Source records

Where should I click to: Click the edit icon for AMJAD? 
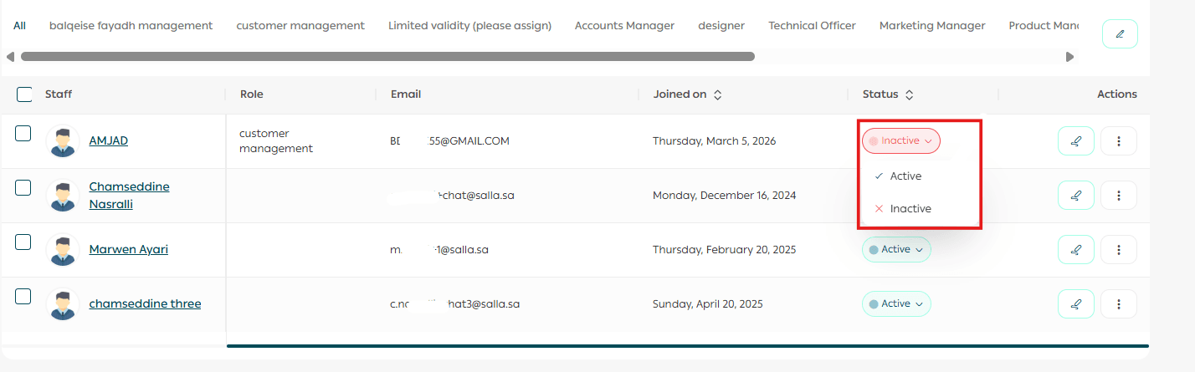[x=1075, y=141]
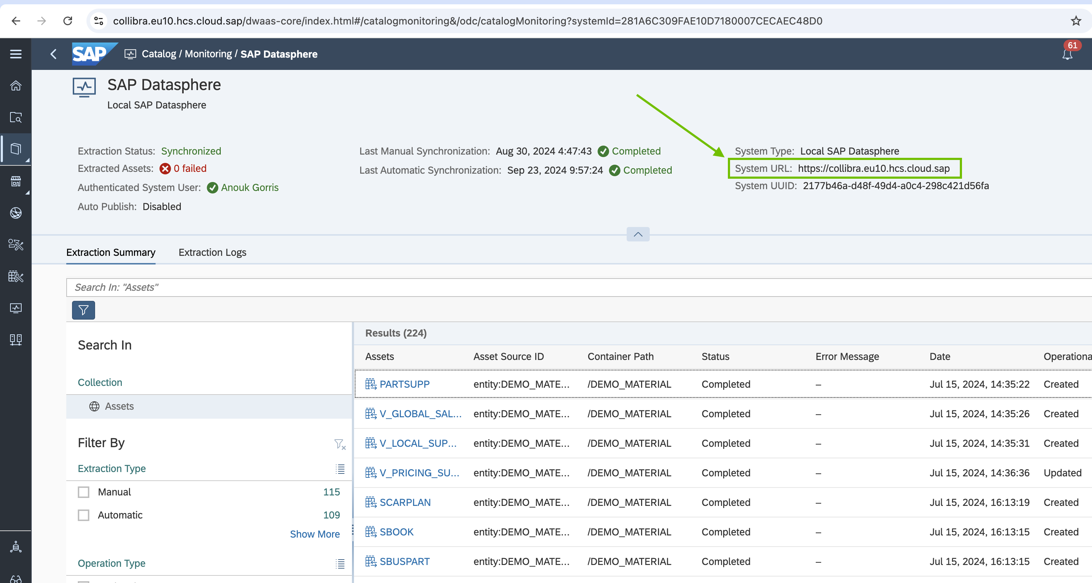Open the Data Marketplace store icon

tap(16, 181)
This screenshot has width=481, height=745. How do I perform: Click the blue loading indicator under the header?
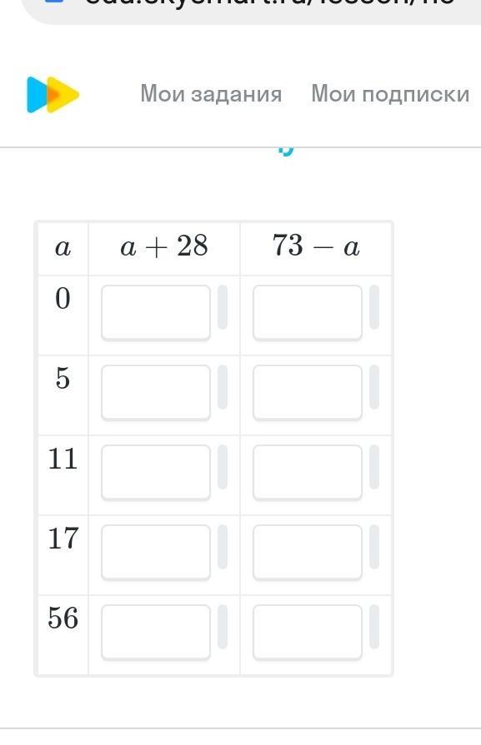tap(286, 151)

SHORT PROBLEM
Render the lines of the material above as a JSON list of strings, one string per line, with blank lines dropped and the pictures omitted.

RESPONSE
[
  "Where should I click to: Click the edit icon for AMJAD? ",
  "[x=1075, y=141]",
  "Open the Data Marketplace store icon",
  "tap(16, 181)",
  "This screenshot has width=481, height=745. How do I perform: Click the blue loading indicator under the header?",
  "tap(286, 151)"
]